Tasks →
(a) Return, word for word, the part of the COVID-19 study summary from "First insights into" to "is in preparation.".
(b) Answer these from the COVID-19 study summary:
(i) When was the online experiment conducted?
(ii) In what two ways were the students asked to reflect on their dealing with conflicting information and emotions?
(iii) What is the status of the experiment's publication in a scientific journal?

Source passage →
* * * *

In view of the COVID-19 pandemic, many universities have moved to distance teaching formats. Besides the direct changes in teaching and learning behaviors, students need to cope with a very challenging situation per se: they need to handle a vast amount of online information on the pandemic to be as well informed as possible. In this context, they are also confronted with online information that has the potential to lead to confusion, emotionalizations, or disinformation. Based on psychological approaches on online collaboration, we investigated whether collaboration with peers can reduce emotional stress and can promote the critical elaboration of evidence when dealing with conflicting information about COVID-19.
In an online experiment, university students were exposed to conflicting texts regarding COVID-19 testing that contained current scientific information. They were asked to reflect their dealing with conflicting information and emotions either individually or collaboratively via chat. The experiment was conducted in April 2020, during the beginning of the lockdown in Germany.
First insights into the analysis of the data suggest that an effective way of coping emotionally as well as cognitively with conflicting information might be to handle such information rather together with others than alone. Deeper analysis shall show which specific strategies the students applied when dealing with COVID-19 information. Based on these findings we will draw conclusions on what to consider in the future to support students in dealing with conflicting and emotional stressful information in digital environments. The publication of this experiment in a scientific journal is in preparation.
Elisabeth Mayweg-Paus, Maria Zimmermann & Claudia Lefke, 2020-2021 (publication in preparation).

* * * *

Data shown →
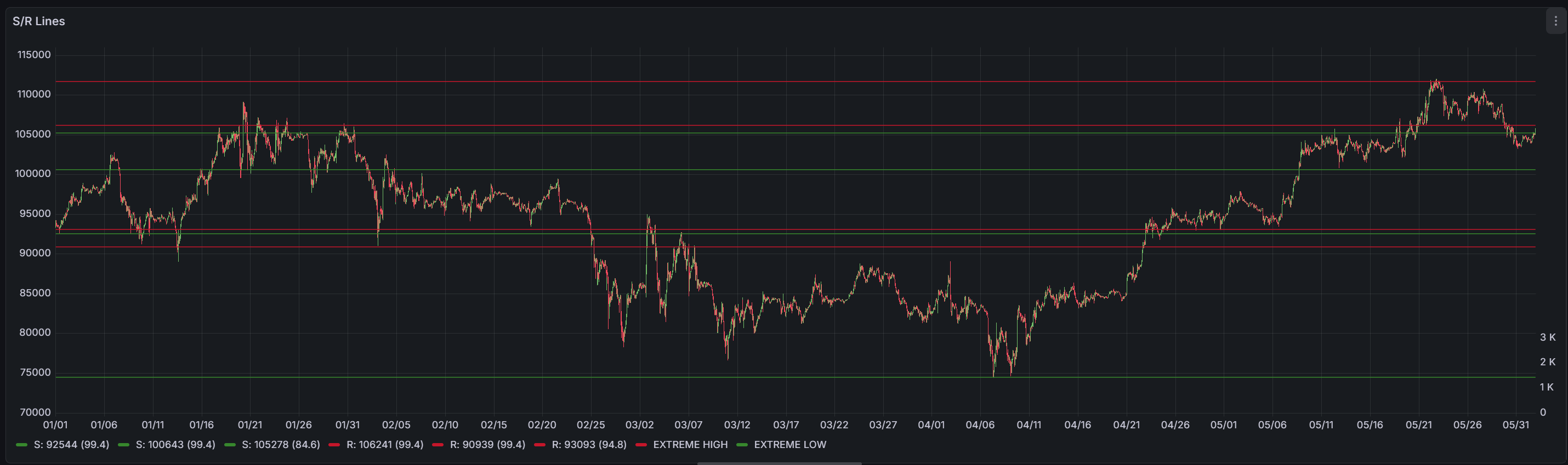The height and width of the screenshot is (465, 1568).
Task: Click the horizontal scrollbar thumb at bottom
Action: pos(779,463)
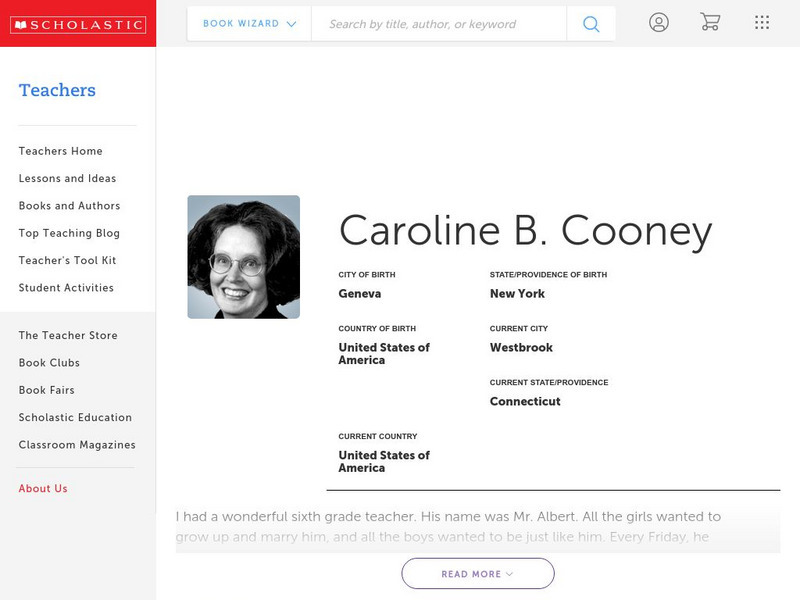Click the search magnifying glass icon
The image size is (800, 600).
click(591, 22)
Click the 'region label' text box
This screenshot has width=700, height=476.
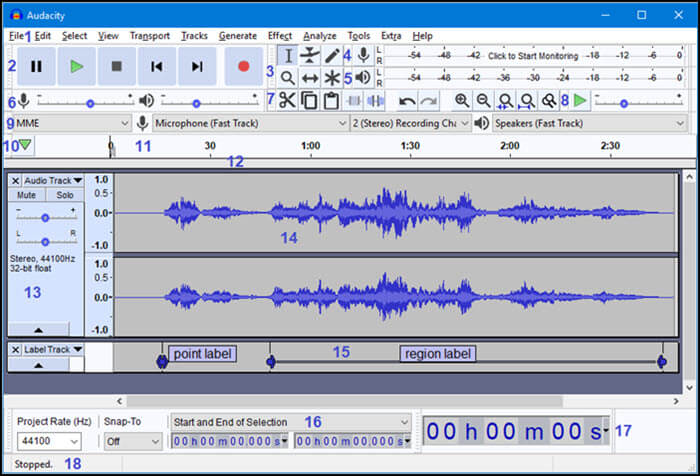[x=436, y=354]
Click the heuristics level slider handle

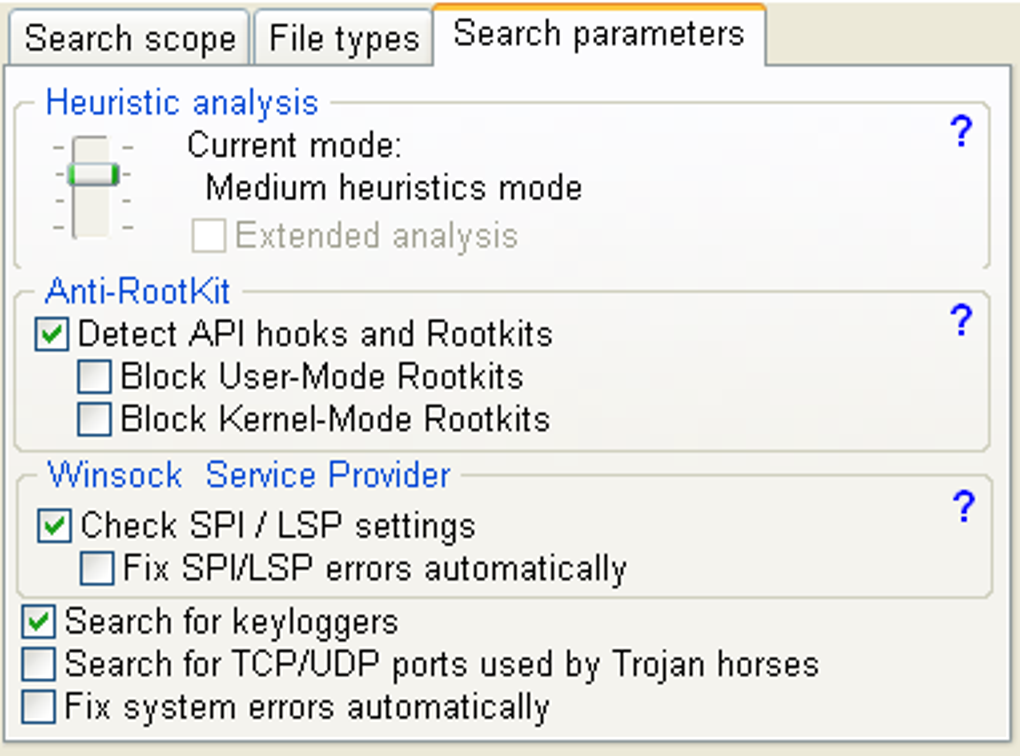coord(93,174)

* * * *

Responses per task →
(a)
First insights into the analysis of the data suggest that an effective way of coping emotionally as well as cognitively with conflicting information might be to handle such information rather together with others than alone. Deeper analysis shall show which specific strategies the students applied when dealing with COVID-19 information. Based on these findings we will draw conclusions on what to consider in the future to support students in dealing with conflicting and emotional stressful information in digital environments. The publication of this experiment in a scientific journal is in preparation.

(b)
(i) In April 2020, during the beginning of the lockdown in Germany.
(ii) Either individually or collaboratively via chat.
(iii) It is in preparation.